Au printemps 2020, en plein état d’urgence sanitaire et confinement de la population, Jean Le Dantec, père de l’auteur-narrateur, décède seul et triste dans une chambre d’hôpital quelconque. Déplacé au sein d’une clinique privée après l’annulation de son opération contre une tumeur qui le ravageait, il s’éteint sans avoir pu revoir les siens depuis près d’un mois.

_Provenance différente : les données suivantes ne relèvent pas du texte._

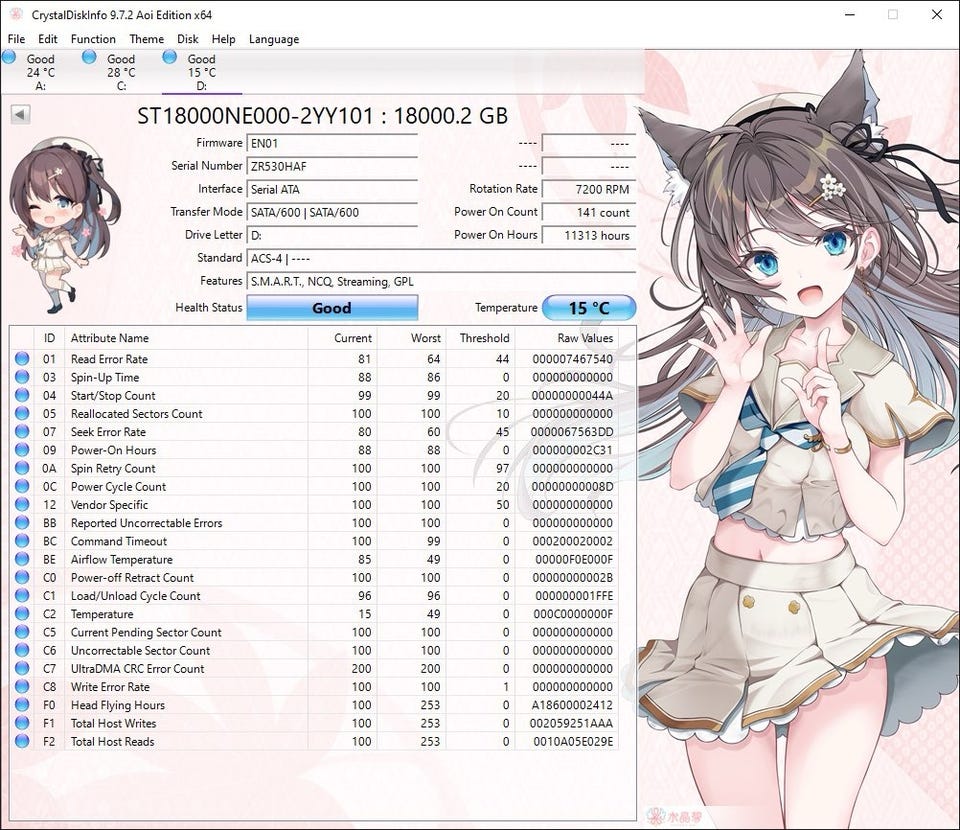Open the Function menu
Screen dimensions: 960x830
click(93, 39)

Pendant son hospitalisation, Bruno tente de pénétrer l’enceinte où il réside, mais aucun visiteur n’est autorisé en raison des restrictions imposées par le gouvernement, alors même qu’on lui annonce que son père n’en a plus pour très longtemps. Face à cet échec, il décide d’au moins parvenir à le saluer à travers une vitre, en vain. Jean, abandonné à son sort, se sent délaissé, il ne comprend pas pourquoi ceux qu’il aime l’oublient ainsi, et la solitude l’emporte : “Une chose est claire : mon père n’est pas mort du coronavirus, mais de tristesse.”
Au cours d’une longue ballade dans les rues désertées de Marseille et au cœur de sa mémoire, Bruno Le Dantec, journaliste dans l’excellent mensuel CQFD, raconte le confinement, les âmes de ceux qui demeurent, sa ville. Ce livre autobiographique est fait de moments de vie fugaces que le lecteur retrace au gré des souvenirs au parfum mélancolique de l’écrivain au Mexique, en Andalousie, de sa jeunesse. Il dessine le portrait d’inconnus et d’événements si banals qu’ils nous plongent dans une poésie de la simplicité, émouvante dans ce contexte pourtant si cruel.
Ce roman est aussi un hommage à l’amour, celui qu’il porte à son père et qu’il n’a pas toujours su lui montrer, que l’on éprouve via des bribes de la personnalité de Jean, comme sa passion pour la nature et les oiseaux qui ponctue tout le récit. Il est question des liens familiaux en général, entre ses deux parents, leur rencontre, les épreuves de la vie, ainsi que ceux qui l’unissent à sa fille adolescente au moment du confinement et qu’il observe vivre cette période inédite.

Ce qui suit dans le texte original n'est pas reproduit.